Ich gedenke von hier im Dezember nach Acapulco, und von da nach Mexico zu gehen, um im Mai 1803 in Havana zu sein. Da werde ich mich ohne Verweilen nach Spanien einschiffen. – Ich habe, wie Du siehst, den Gedanken aufgegeben, über die Philippinen zurückzukehren. Ich hätte eine ungeheuere Seereise gemacht, ohne etwas anderes zu sehen, als Manilla und das Cap; oder hätte ich Ostindien besuchen wollen, so würde es mir an dem, was ich zu dieser Reise brauchte, gefehlt haben, da ich es mir hier nicht verschaffen kann.

Fußnoten

    1. a |Editor| Von John Strange erschien 1778 in Mailand: De’ monti colonnari e d’altri fenomeni vulcanici dello Stato Veneto Memoria, bereits 1780 in deutscher Übersetzung in Heidelberg bei Pfähler: Johann Strange, Baronet und Residenten Sr. Großbrittan.

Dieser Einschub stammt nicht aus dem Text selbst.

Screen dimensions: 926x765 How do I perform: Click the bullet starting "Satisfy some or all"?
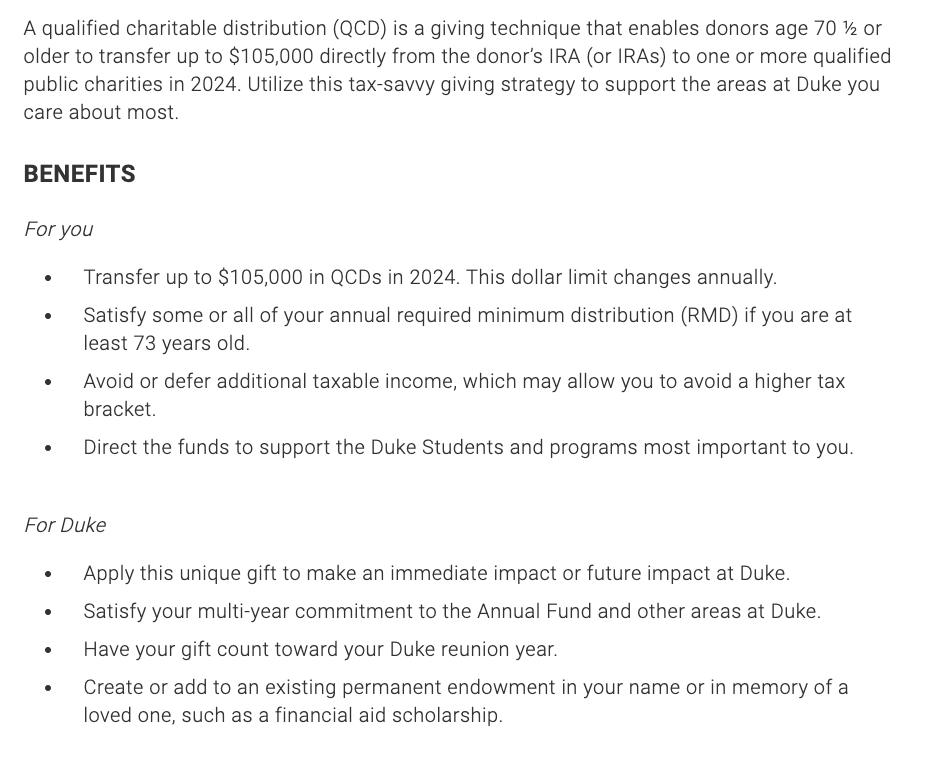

Majestät, bey der erlauchten Rep. Venedig … Abhandlung von den säulenartigen Gebürgen und andern vulkanischen Naturerscheinungen im venetianischen Gebiete: in einem Schreiben an Herrn Baronet Pringle, etc.; mit Kupfern.
    2. b |Editor| Gemeint ist hier Leandro Sepla y Oro.